Calibration Guide

Endgame provides a comprehensive calibration module covering conformal prediction, Venn-ABERS calibration, and classical probability calibration methods. All classes follow the sklearn interface (fit, predict, predict_proba).

Conformal Prediction (Classification)

ConformalClassifier wraps any classifier to produce prediction sets that contain the true label with at least 1 - alpha marginal coverage. No distributional assumptions are required beyond exchangeability.

from endgame.calibration import ConformalClassifier
from endgame.models import LGBMWrapper
from sklearn.model_selection import train_test_split

X_train, X_cal, y_train, y_cal = train_test_split(
    X, y, test_size=0.2, random_state=42
)

base = LGBMWrapper(preset='endgame')
base.fit(X_train, y_train)

cc = ConformalClassifier(
    estimator=base,
    alpha=0.1,          # target miscoverage rate; 90% coverage guaranteed
    method='lac',       # 'lac' (softmax-based) or 'aps' (adaptive prediction sets)
)

cc.fit(X_cal, y_cal)   # calibrate on hold-out set

# Returns a list of sets, one per test point
prediction_sets = cc.predict(X_test)
for i, pset in enumerate(prediction_sets[:5]):
    print(f"Sample {i}: possible classes = {pset}")

# Standard hard prediction uses the singleton with highest score
preds = cc.predict(X_test)

# Empirical coverage on a labelled evaluation set
cov = cc.coverage_score(X_eval, y_eval)
print(f"Empirical coverage: {cov:.3f}")  # should be >= 0.90

The 'aps' score (Adaptive Prediction Sets) produces smaller, class-conditional sets at the cost of slightly weaker marginal guarantees. Use 'lac' (Least Ambiguous Classifier) for standard coverage.

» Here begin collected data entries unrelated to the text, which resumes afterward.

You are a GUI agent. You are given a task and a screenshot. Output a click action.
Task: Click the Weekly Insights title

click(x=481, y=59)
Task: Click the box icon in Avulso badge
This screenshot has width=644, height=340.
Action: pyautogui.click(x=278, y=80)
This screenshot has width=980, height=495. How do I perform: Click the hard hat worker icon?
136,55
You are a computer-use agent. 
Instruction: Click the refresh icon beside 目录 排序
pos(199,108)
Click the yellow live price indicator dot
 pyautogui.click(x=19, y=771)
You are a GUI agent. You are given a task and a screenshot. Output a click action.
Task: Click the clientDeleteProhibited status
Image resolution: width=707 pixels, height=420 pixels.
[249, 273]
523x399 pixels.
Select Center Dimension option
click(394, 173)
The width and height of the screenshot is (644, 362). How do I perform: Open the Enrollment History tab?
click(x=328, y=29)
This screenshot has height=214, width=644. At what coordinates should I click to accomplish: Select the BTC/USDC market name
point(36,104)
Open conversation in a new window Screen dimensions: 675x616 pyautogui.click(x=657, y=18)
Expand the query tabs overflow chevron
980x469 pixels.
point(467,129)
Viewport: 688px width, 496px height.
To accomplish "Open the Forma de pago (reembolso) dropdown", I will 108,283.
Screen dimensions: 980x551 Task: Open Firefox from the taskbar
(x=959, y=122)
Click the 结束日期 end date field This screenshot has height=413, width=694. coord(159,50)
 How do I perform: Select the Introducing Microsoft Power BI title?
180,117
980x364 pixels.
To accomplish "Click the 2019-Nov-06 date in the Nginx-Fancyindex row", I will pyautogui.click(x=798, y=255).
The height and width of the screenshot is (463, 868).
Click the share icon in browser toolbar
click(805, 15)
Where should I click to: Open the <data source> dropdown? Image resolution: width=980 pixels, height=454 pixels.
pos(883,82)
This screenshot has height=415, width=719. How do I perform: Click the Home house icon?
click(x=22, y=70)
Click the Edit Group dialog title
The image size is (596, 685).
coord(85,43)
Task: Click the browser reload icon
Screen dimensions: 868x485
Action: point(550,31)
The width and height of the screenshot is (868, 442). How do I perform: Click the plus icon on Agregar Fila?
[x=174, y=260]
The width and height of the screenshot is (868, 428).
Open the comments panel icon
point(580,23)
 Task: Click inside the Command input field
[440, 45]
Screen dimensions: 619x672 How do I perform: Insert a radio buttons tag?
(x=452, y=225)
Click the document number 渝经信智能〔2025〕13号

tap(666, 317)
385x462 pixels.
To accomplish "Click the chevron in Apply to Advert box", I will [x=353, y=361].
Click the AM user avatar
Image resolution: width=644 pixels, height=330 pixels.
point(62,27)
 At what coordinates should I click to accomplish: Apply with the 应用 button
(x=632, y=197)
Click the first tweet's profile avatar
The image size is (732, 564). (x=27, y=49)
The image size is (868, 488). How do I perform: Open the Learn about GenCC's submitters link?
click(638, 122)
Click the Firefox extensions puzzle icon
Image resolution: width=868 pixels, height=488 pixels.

Conformal Prediction (Regression)

ConformalRegressor produces prediction intervals with guaranteed marginal coverage. The width of intervals adapts automatically to the local difficulty of each test point when a difficulty estimator is provided.

from endgame.calibration import ConformalRegressor
from endgame.models import LGBMWrapper

base = LGBMWrapper(preset='endgame')
base.fit(X_train, y_train)

cr = ConformalRegressor(
    estimator=base,
    alpha=0.05,          # 95% coverage
    method='split',      # 'split' (fast) or 'cv+' (cross-conformal, slower)
)

cr.fit(X_cal, y_cal)

# Returns a tuple of (lower, upper) arrays
lower, upper = cr.predict_interval(X_test)

widths = upper - lower
print(f"Median interval width: {np.median(widths):.4f}")

cov = cr.coverage_score(X_eval, y_eval)
print(f"Empirical coverage: {cov:.3f}")

Conformalized Quantile Regression (CQR)

ConformizedQuantileRegressor combines a quantile regressor with conformal calibration to produce adaptive intervals. Intervals are wider where the model is less certain, unlike split conformal which uses a fixed residual threshold.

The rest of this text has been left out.